La Dépêche de Kabylie : Un point sur la situation du secteur du commerce dans la wilaya ?

Ahmed Gamri : Le tissu commercial à travers la wilaya de Bouira comporte près de 30 000 commerçants exerçant dans différents secteurs. Le secteur le plus important est celui du détail avec 14 000 commerçants en alimentation générale, boulangeries, fruits et légumes, produits laitiers et dérivés. Le secteur comporte également des unités de production en matière de biscuiterie, chocolaterie plus deux unités de production de lait pasteurisé au niveau de Kadiria et Aïn Lahdjar. Ces deux unités permettent la production de 36 000 litres de lait par jour. Il en existe une troisième à Toghza, commune de Chorfa, qui est spécialisée uniquement dans le lait de vache.
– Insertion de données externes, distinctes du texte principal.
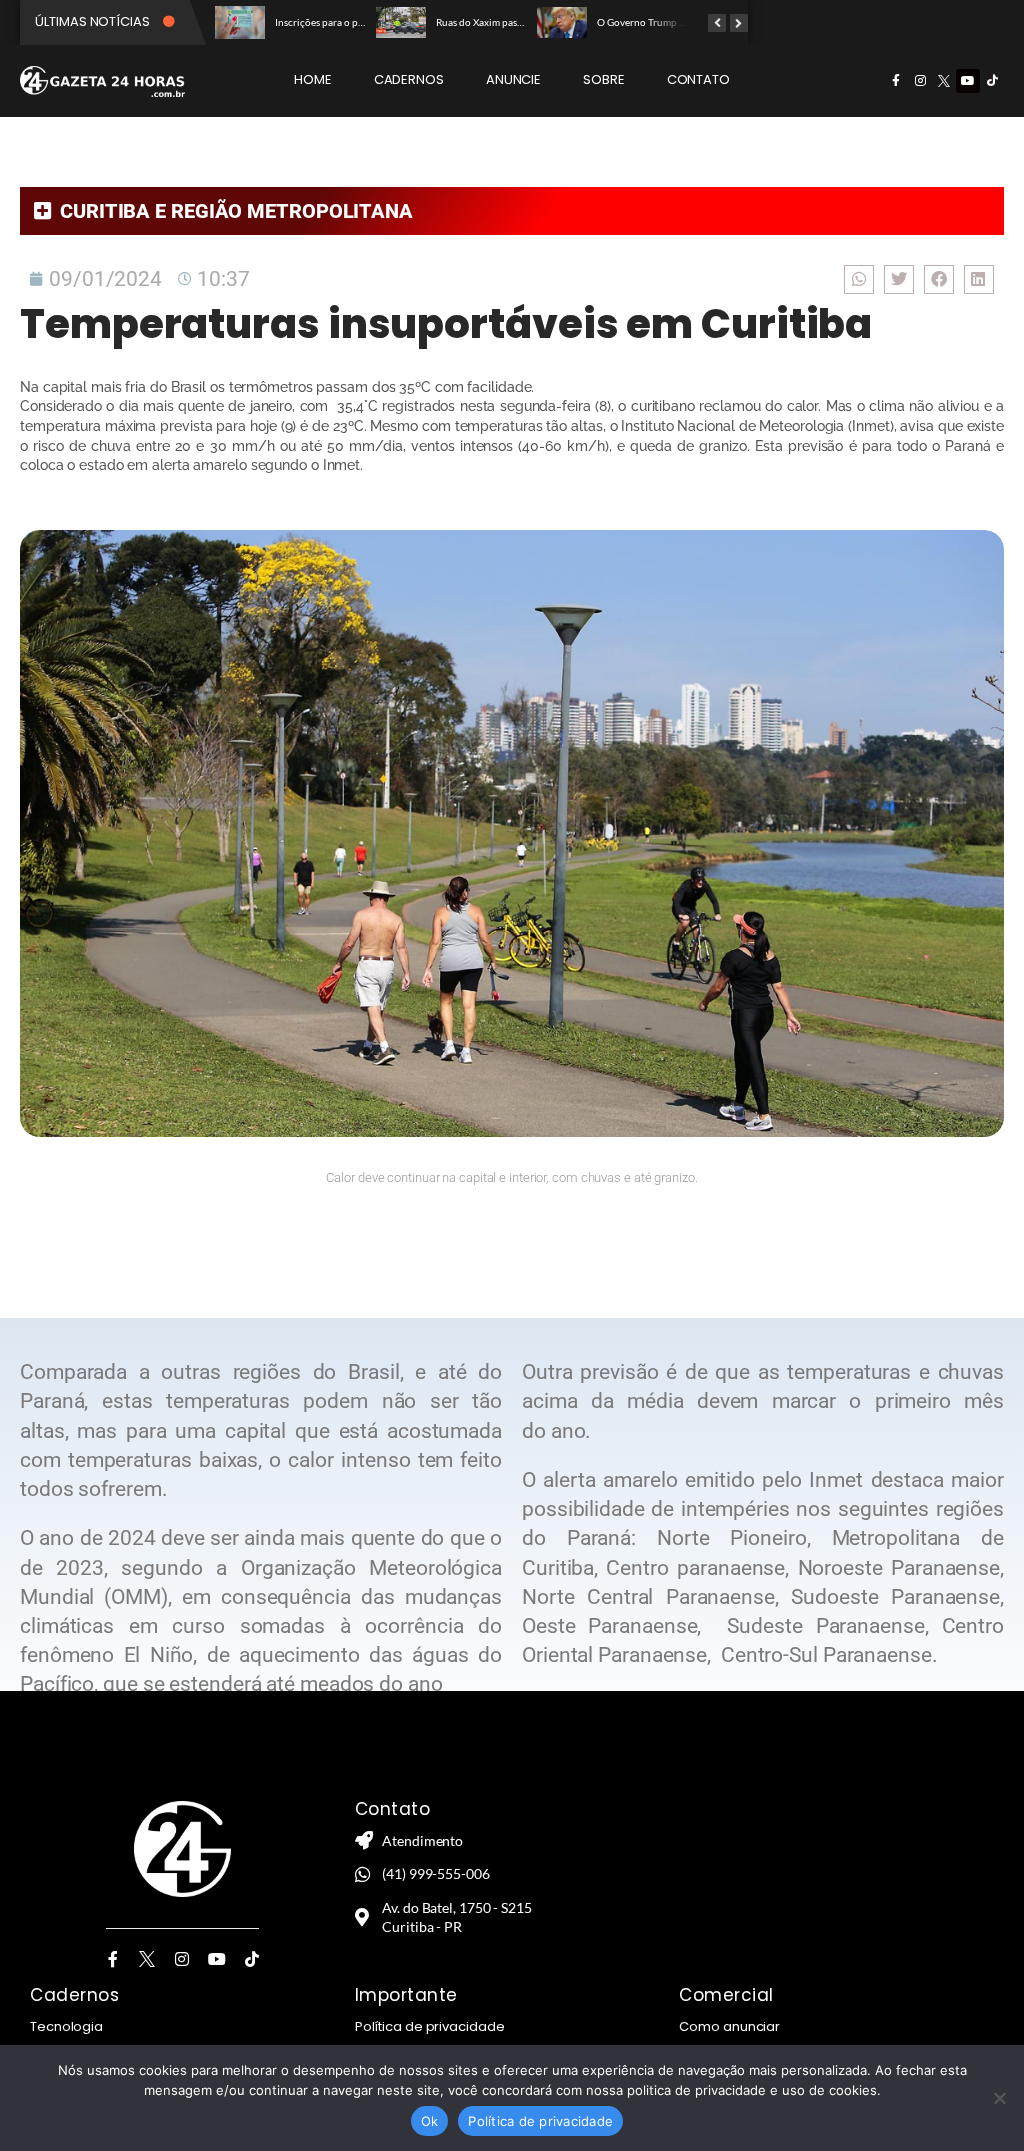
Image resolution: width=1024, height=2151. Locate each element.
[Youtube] (968, 81)
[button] (859, 279)
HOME (313, 79)
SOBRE (604, 79)
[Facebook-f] (896, 81)
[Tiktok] (992, 81)
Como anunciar (729, 2026)
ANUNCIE (513, 79)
Elle attend la commission ad-hoc des ministères du Commerce et de l’Agriculture pour savoir si elle bénéficiera d’un quota de poudre de lait auprès de l’ONIL qui sera défini par la suite. Voilà en résumé de quoi est constitué le tissu commercial de la wilaya. Je précise que la direction du commerce emploie 220 fonctionnaires au niveau de la wilaya de Bouira, dont 145 faisant partie du corps technique chargés de tous types de contrôle, le reste est constitué de corps communs chargés de l’administration.

Vous avez tracé un programme spécial pour ce mois de Ramadhan, pouvez-vous nous en parler ?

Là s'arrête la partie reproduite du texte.